=== RECORDS ===

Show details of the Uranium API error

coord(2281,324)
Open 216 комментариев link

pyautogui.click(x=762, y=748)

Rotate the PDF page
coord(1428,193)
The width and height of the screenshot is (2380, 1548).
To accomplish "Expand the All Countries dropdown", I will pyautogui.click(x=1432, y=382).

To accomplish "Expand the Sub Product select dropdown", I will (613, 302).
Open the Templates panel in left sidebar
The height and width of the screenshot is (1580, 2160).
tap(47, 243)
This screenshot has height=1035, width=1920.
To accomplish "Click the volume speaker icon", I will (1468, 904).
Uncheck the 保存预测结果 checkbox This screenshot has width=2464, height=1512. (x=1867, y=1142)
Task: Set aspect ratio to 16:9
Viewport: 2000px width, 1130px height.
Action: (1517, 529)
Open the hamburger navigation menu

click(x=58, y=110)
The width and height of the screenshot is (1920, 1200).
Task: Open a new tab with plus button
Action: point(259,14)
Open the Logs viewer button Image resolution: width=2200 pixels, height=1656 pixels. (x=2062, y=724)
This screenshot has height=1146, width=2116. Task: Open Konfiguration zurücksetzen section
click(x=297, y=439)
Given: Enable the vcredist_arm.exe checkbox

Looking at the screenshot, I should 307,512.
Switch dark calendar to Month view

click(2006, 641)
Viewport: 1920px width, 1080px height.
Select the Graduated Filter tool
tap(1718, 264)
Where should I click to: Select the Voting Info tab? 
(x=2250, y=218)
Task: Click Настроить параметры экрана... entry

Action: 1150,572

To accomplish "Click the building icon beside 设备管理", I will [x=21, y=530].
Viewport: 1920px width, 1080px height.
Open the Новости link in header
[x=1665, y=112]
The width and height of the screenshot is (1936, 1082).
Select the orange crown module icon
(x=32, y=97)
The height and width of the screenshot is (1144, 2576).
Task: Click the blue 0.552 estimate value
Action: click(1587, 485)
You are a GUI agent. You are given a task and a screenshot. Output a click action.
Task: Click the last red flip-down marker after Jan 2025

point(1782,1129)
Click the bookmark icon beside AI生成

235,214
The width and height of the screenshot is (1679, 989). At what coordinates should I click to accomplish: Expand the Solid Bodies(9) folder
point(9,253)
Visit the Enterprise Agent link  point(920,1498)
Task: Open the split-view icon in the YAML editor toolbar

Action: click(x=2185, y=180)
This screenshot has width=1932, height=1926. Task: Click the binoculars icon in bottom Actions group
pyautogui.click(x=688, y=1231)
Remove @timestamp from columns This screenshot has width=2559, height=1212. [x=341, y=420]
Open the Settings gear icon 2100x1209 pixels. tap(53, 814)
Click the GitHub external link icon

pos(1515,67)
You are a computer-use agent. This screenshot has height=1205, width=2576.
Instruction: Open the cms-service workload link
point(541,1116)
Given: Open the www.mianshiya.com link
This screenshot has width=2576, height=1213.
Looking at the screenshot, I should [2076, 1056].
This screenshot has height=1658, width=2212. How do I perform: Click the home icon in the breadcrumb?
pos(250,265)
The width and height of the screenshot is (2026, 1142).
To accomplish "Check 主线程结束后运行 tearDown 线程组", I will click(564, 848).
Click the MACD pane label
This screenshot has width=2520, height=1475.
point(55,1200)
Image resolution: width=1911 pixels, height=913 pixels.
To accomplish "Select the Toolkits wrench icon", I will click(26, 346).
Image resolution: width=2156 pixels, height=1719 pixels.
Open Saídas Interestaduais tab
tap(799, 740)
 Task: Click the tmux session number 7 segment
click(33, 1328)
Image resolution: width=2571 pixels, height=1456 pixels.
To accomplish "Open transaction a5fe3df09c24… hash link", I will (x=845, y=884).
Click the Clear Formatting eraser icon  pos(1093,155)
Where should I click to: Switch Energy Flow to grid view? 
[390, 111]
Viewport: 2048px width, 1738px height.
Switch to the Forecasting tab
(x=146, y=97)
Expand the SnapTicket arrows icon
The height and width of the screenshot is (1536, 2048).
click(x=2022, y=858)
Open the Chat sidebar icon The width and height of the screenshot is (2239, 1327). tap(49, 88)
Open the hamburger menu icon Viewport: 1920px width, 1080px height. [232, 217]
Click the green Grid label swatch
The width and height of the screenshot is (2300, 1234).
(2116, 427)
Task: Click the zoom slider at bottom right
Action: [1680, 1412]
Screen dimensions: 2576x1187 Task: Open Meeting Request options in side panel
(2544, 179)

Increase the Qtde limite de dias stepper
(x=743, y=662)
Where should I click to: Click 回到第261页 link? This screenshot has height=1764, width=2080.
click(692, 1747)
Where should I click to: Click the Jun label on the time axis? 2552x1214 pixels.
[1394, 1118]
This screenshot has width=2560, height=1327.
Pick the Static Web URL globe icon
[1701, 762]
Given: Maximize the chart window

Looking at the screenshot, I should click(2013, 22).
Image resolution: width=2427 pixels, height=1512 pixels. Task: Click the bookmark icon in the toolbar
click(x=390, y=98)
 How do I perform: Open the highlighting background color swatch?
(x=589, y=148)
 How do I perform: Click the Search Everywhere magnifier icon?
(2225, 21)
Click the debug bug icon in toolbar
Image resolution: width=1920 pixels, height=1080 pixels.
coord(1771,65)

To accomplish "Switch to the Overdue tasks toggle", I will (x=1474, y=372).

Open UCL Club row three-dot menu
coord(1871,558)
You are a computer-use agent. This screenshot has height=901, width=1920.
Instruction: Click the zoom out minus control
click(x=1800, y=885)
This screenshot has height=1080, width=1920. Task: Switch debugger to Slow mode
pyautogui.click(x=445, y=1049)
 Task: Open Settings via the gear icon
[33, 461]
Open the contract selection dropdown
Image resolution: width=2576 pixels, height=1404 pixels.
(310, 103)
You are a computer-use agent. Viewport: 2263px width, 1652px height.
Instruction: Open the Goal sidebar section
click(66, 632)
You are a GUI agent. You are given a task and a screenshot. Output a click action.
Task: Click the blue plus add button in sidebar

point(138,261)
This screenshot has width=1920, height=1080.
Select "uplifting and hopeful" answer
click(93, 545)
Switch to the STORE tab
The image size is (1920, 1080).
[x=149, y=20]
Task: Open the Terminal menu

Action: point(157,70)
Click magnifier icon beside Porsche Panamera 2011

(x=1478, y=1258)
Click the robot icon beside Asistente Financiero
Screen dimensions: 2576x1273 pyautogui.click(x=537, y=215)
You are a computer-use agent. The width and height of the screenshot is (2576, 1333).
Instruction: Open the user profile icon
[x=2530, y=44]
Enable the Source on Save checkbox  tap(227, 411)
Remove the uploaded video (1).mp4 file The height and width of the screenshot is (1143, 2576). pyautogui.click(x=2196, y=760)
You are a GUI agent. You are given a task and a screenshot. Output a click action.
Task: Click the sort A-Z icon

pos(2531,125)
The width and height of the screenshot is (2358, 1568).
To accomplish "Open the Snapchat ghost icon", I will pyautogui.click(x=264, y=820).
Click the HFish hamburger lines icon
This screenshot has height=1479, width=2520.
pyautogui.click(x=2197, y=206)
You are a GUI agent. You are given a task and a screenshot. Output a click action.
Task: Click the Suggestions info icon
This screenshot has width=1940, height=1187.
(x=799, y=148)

===

#### [EXERCISE]
Transcribe the records above in full, exactly as they stand.

#### [ANSWER BOX]
Show details of the Uranium API error

coord(2281,324)
Open 216 комментариев link

pyautogui.click(x=762, y=748)

Rotate the PDF page
coord(1428,193)
The width and height of the screenshot is (2380, 1548).
To accomplish "Expand the All Countries dropdown", I will pyautogui.click(x=1432, y=382).

To accomplish "Expand the Sub Product select dropdown", I will (613, 302).
Open the Templates panel in left sidebar
The height and width of the screenshot is (1580, 2160).
tap(47, 243)
This screenshot has height=1035, width=1920.
To accomplish "Click the volume speaker icon", I will (1468, 904).
Uncheck the 保存预测结果 checkbox This screenshot has width=2464, height=1512. (x=1867, y=1142)
Task: Set aspect ratio to 16:9
Viewport: 2000px width, 1130px height.
Action: (1517, 529)
Open the hamburger navigation menu

click(x=58, y=110)
The width and height of the screenshot is (1920, 1200).
Task: Open a new tab with plus button
Action: point(259,14)
Open the Logs viewer button Image resolution: width=2200 pixels, height=1656 pixels. (x=2062, y=724)
This screenshot has height=1146, width=2116. Task: Open Konfiguration zurücksetzen section
click(x=297, y=439)
Given: Enable the vcredist_arm.exe checkbox

Looking at the screenshot, I should 307,512.
Switch dark calendar to Month view

click(2006, 641)
Viewport: 1920px width, 1080px height.
Select the Graduated Filter tool
tap(1718, 264)
Where should I click to: Select the Voting Info tab? 
(x=2250, y=218)
Task: Click Настроить параметры экрана... entry

Action: 1150,572

To accomplish "Click the building icon beside 设备管理", I will [x=21, y=530].
Viewport: 1920px width, 1080px height.
Open the Новости link in header
[x=1665, y=112]
The width and height of the screenshot is (1936, 1082).
Select the orange crown module icon
(x=32, y=97)
The height and width of the screenshot is (1144, 2576).
Task: Click the blue 0.552 estimate value
Action: click(1587, 485)
You are a GUI agent. You are given a task and a screenshot. Output a click action.
Task: Click the last red flip-down marker after Jan 2025

point(1782,1129)
Click the bookmark icon beside AI生成

235,214
The width and height of the screenshot is (1679, 989). At what coordinates should I click to accomplish: Expand the Solid Bodies(9) folder
point(9,253)
Visit the Enterprise Agent link  point(920,1498)
Task: Open the split-view icon in the YAML editor toolbar

Action: click(x=2185, y=180)
This screenshot has width=1932, height=1926. Task: Click the binoculars icon in bottom Actions group
pyautogui.click(x=688, y=1231)
Remove @timestamp from columns This screenshot has width=2559, height=1212. [x=341, y=420]
Open the Settings gear icon 2100x1209 pixels. tap(53, 814)
Click the GitHub external link icon

pos(1515,67)
You are a computer-use agent. This screenshot has height=1205, width=2576.
Instruction: Open the cms-service workload link
point(541,1116)
Given: Open the www.mianshiya.com link
This screenshot has width=2576, height=1213.
Looking at the screenshot, I should [2076, 1056].
This screenshot has height=1658, width=2212. How do I perform: Click the home icon in the breadcrumb?
pos(250,265)
The width and height of the screenshot is (2026, 1142).
To accomplish "Check 主线程结束后运行 tearDown 线程组", I will click(564, 848).
Click the MACD pane label
This screenshot has width=2520, height=1475.
point(55,1200)
Image resolution: width=1911 pixels, height=913 pixels.
To accomplish "Select the Toolkits wrench icon", I will click(26, 346).
Image resolution: width=2156 pixels, height=1719 pixels.
Open Saídas Interestaduais tab
tap(799, 740)
 Task: Click the tmux session number 7 segment
click(33, 1328)
Image resolution: width=2571 pixels, height=1456 pixels.
To accomplish "Open transaction a5fe3df09c24… hash link", I will (x=845, y=884).
Click the Clear Formatting eraser icon  pos(1093,155)
Where should I click to: Switch Energy Flow to grid view? 
[390, 111]
Viewport: 2048px width, 1738px height.
Switch to the Forecasting tab
(x=146, y=97)
Expand the SnapTicket arrows icon
The height and width of the screenshot is (1536, 2048).
click(x=2022, y=858)
Open the Chat sidebar icon The width and height of the screenshot is (2239, 1327). tap(49, 88)
Open the hamburger menu icon Viewport: 1920px width, 1080px height. [232, 217]
Click the green Grid label swatch
The width and height of the screenshot is (2300, 1234).
(2116, 427)
Task: Click the zoom slider at bottom right
Action: [1680, 1412]
Screen dimensions: 2576x1187 Task: Open Meeting Request options in side panel
(2544, 179)

Increase the Qtde limite de dias stepper
(x=743, y=662)
Where should I click to: Click 回到第261页 link? This screenshot has height=1764, width=2080.
click(692, 1747)
Where should I click to: Click the Jun label on the time axis? 2552x1214 pixels.
[1394, 1118]
This screenshot has width=2560, height=1327.
Pick the Static Web URL globe icon
[1701, 762]
Given: Maximize the chart window

Looking at the screenshot, I should click(2013, 22).
Image resolution: width=2427 pixels, height=1512 pixels. Task: Click the bookmark icon in the toolbar
click(x=390, y=98)
 How do I perform: Open the highlighting background color swatch?
(x=589, y=148)
 How do I perform: Click the Search Everywhere magnifier icon?
(2225, 21)
Click the debug bug icon in toolbar
Image resolution: width=1920 pixels, height=1080 pixels.
coord(1771,65)

To accomplish "Switch to the Overdue tasks toggle", I will (x=1474, y=372).

Open UCL Club row three-dot menu
coord(1871,558)
You are a computer-use agent. This screenshot has height=901, width=1920.
Instruction: Click the zoom out minus control
click(x=1800, y=885)
This screenshot has height=1080, width=1920. Task: Switch debugger to Slow mode
pyautogui.click(x=445, y=1049)
 Task: Open Settings via the gear icon
[33, 461]
Open the contract selection dropdown
Image resolution: width=2576 pixels, height=1404 pixels.
(310, 103)
You are a computer-use agent. Viewport: 2263px width, 1652px height.
Instruction: Open the Goal sidebar section
click(66, 632)
You are a GUI agent. You are given a task and a screenshot. Output a click action.
Task: Click the blue plus add button in sidebar

point(138,261)
This screenshot has width=1920, height=1080.
Select "uplifting and hopeful" answer
click(93, 545)
Switch to the STORE tab
The image size is (1920, 1080).
[x=149, y=20]
Task: Open the Terminal menu

Action: point(157,70)
Click magnifier icon beside Porsche Panamera 2011

(x=1478, y=1258)
Click the robot icon beside Asistente Financiero
Screen dimensions: 2576x1273 pyautogui.click(x=537, y=215)
You are a computer-use agent. The width and height of the screenshot is (2576, 1333).
Instruction: Open the user profile icon
[x=2530, y=44]
Enable the Source on Save checkbox  tap(227, 411)
Remove the uploaded video (1).mp4 file The height and width of the screenshot is (1143, 2576). pyautogui.click(x=2196, y=760)
You are a GUI agent. You are given a task and a screenshot. Output a click action.
Task: Click the sort A-Z icon

pos(2531,125)
The width and height of the screenshot is (2358, 1568).
To accomplish "Open the Snapchat ghost icon", I will pyautogui.click(x=264, y=820).
Click the HFish hamburger lines icon
This screenshot has height=1479, width=2520.
pyautogui.click(x=2197, y=206)
You are a GUI agent. You are given a task and a screenshot. Output a click action.
Task: Click the Suggestions info icon
This screenshot has width=1940, height=1187.
(x=799, y=148)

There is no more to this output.